Neither a thunder and lightning storm, which passed through the area an hour before the first pitch, nor the 53-degree weather was enough to compel either pitcher to wear sleeves. For Sale — who cut the long sleeves off his throwback White Sox uniform and pitched in 34-degree weather in April without sleeves — this is standard operating procedure.

The Red Sox, in general, looked far more comfortable in their environment at the start.

First baseman David Freese lost a foul pop by Betts, who took advantage of the second life by stroking a single to center field. He stole second on the next pitch, then raced home when Benintendi grounded a single just past diving second baseman Dozier. And when right fielder Yasiel Puig overthrew the cutoff in a vain attempt to get Betts, Benintendi advanced to second.

After Kershaw retired Pearce on a pop up, Martinez ripped a single to left center that scored Benintendi — after he ducked to avoid getting hit by the line drive. It was four batters into the game, and the Red Sox had a 2-0 lead.

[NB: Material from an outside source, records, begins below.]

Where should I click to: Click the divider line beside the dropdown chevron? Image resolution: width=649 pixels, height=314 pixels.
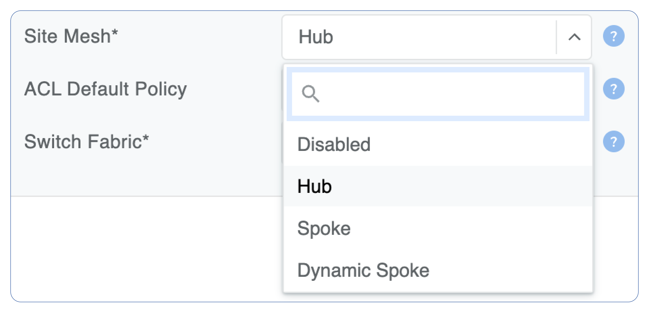pyautogui.click(x=556, y=37)
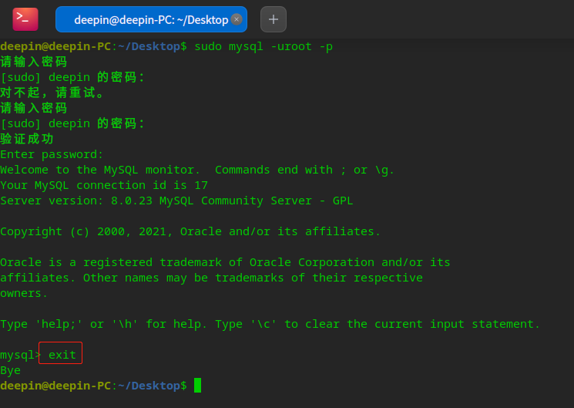Image resolution: width=574 pixels, height=408 pixels.
Task: Click the sudo mysql -uroot -p command
Action: [x=264, y=46]
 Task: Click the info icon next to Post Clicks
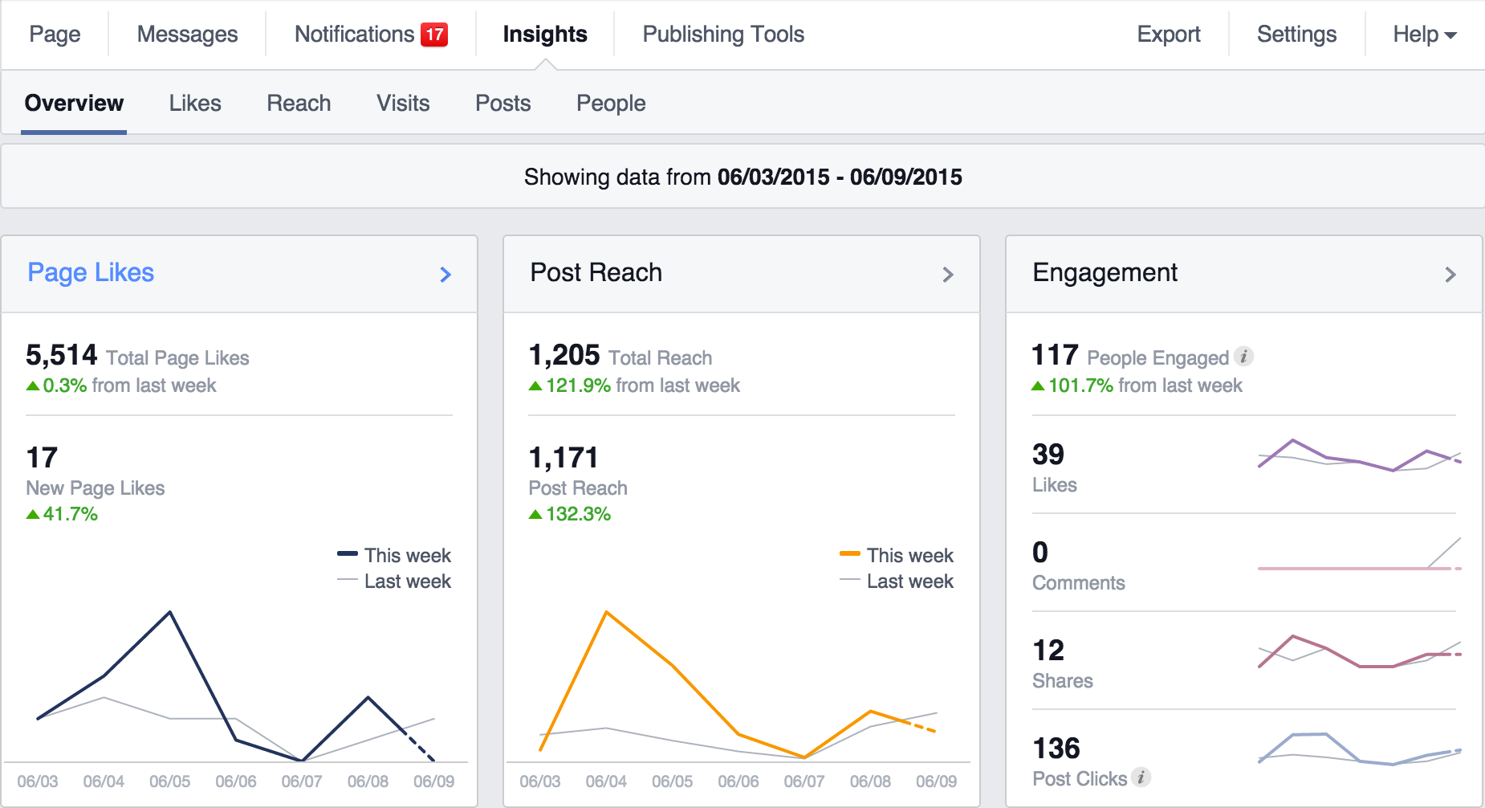(x=1141, y=777)
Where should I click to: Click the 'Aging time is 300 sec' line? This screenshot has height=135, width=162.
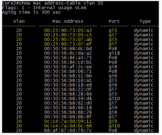[32, 12]
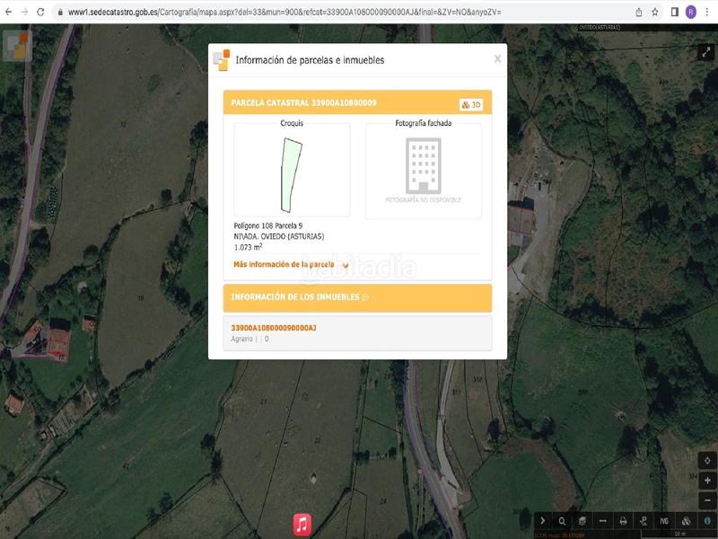Zoom in with the plus button

(x=708, y=481)
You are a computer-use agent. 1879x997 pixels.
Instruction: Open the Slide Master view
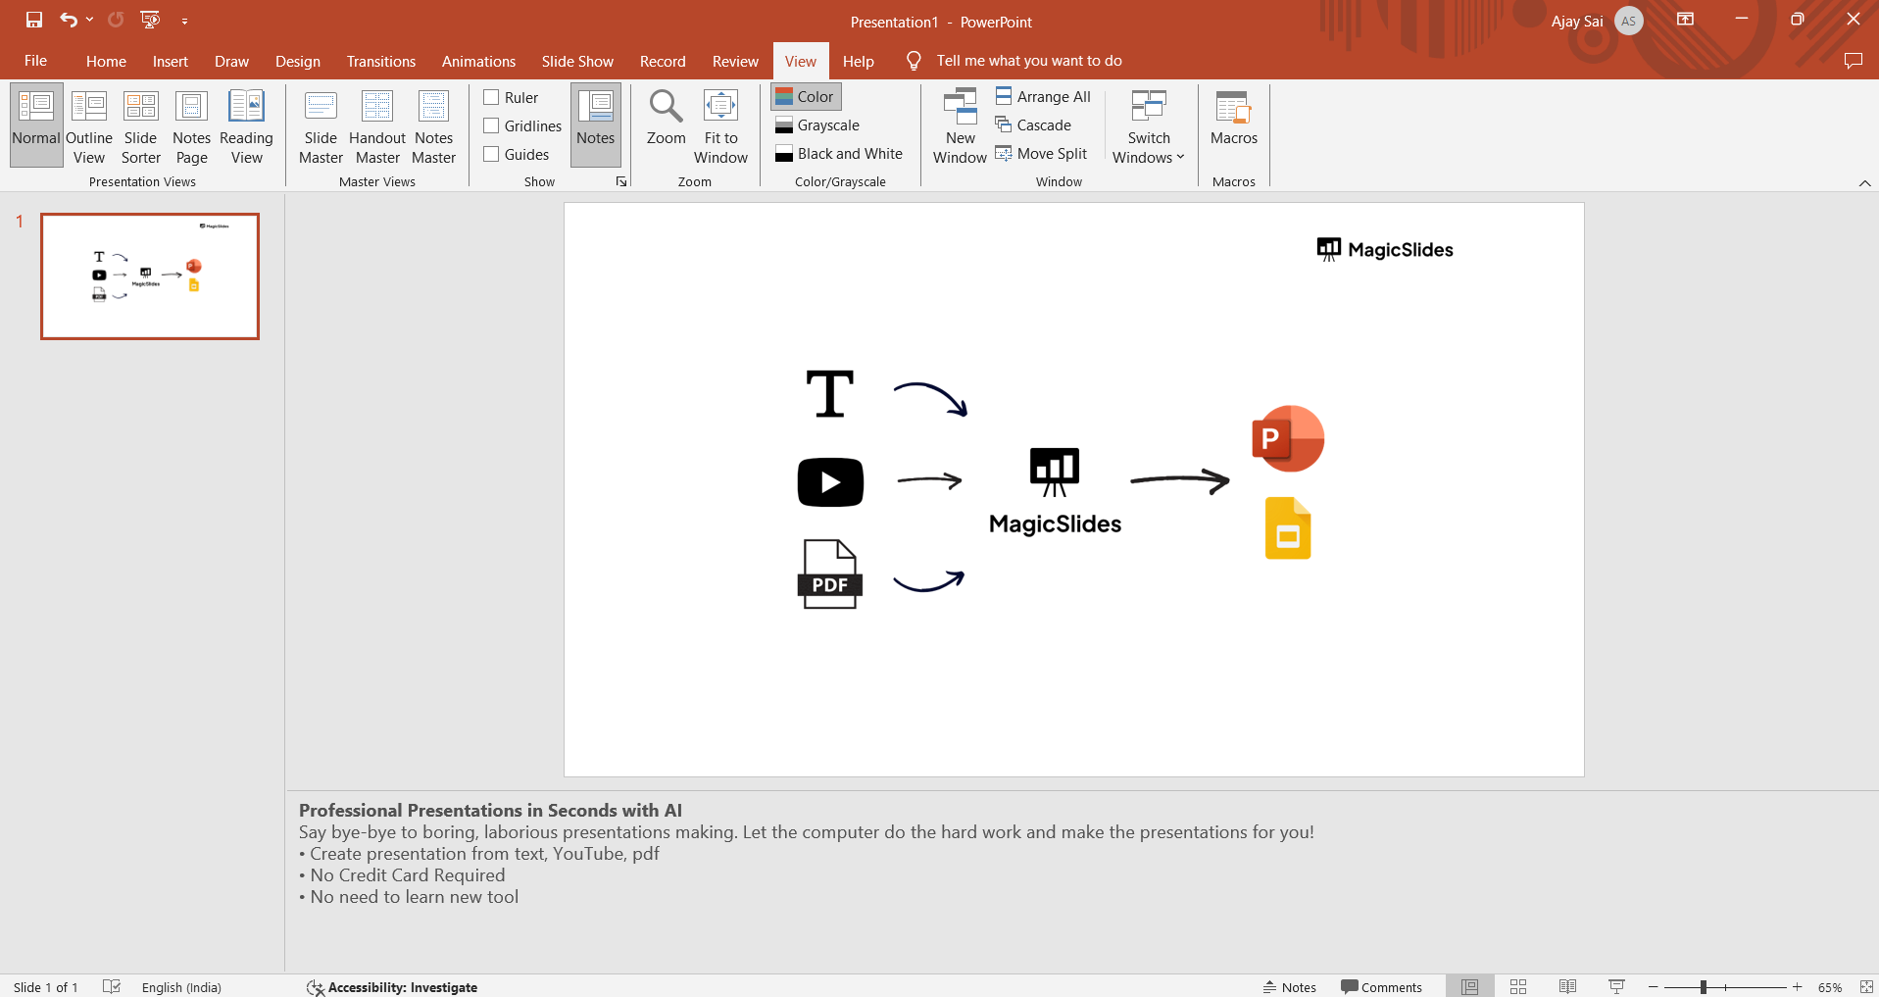pyautogui.click(x=321, y=127)
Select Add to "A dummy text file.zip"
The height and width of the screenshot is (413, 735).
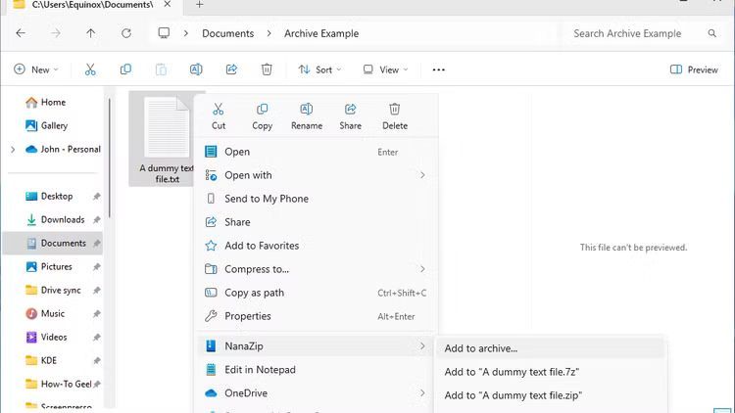[x=513, y=395]
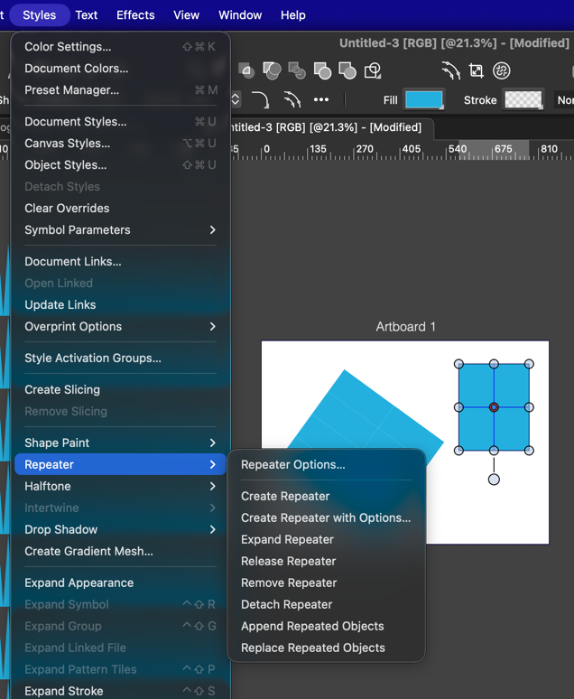This screenshot has width=574, height=699.
Task: Choose Repeater Options from the submenu
Action: [292, 464]
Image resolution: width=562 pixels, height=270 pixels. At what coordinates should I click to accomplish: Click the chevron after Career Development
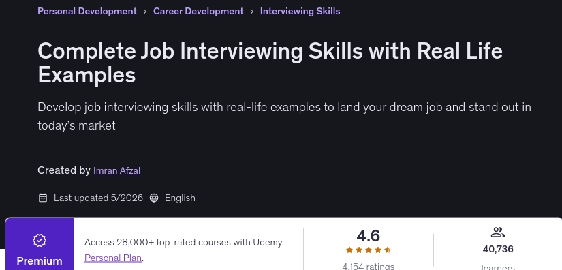[252, 12]
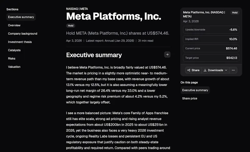
Task: Select Executive summary in left Sections list
Action: click(21, 17)
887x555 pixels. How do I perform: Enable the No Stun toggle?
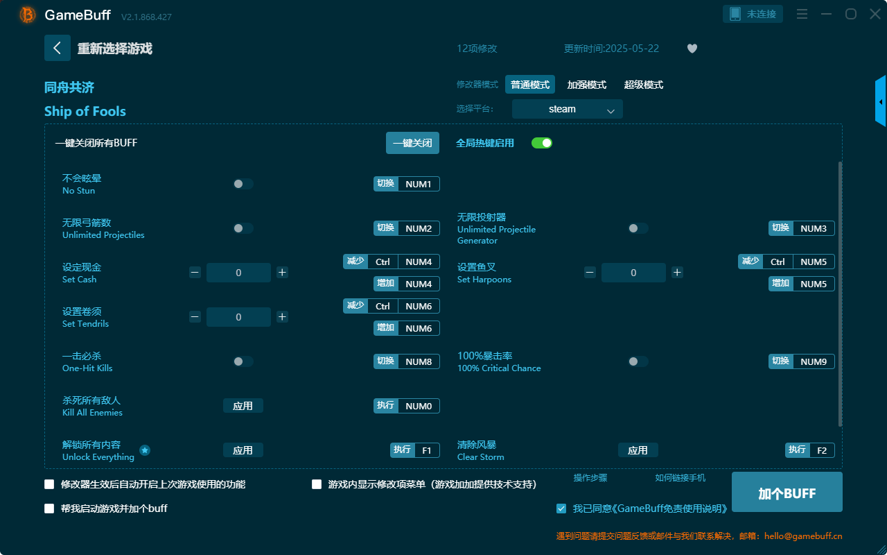pyautogui.click(x=243, y=184)
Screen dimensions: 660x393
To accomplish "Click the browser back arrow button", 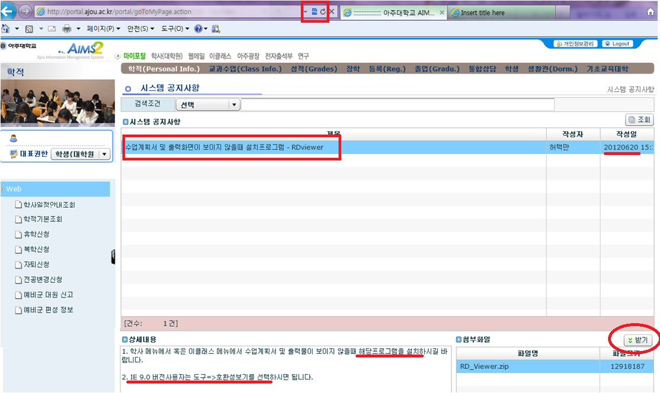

But Sale, who had not looked the same since missing most of the final two months with a balky shoulder, could not make the early advantage stand up. He allowed five hits — including a solo home run by Matt Kemp — and walked two, and though he struck out seven, he was lifted after walking Dozier to begin the fifth.

It was the second consecutive playoff start in which Sale has been unable to get an out in the fifth inning. In between, he was hospitalized for a stomach illness — though he joked, with a straight face, that it was due to a bellybutton ring infection.

“There’s no holding back now, I think,” Sale said on Monday. “My job’s been the same since the first day I got here: You hand me the ball when you want me to throw it and take it out of my hand when you want me to stop.”

That, of course, is the manager’s decision — and one that Roberts was ultimately made to regret.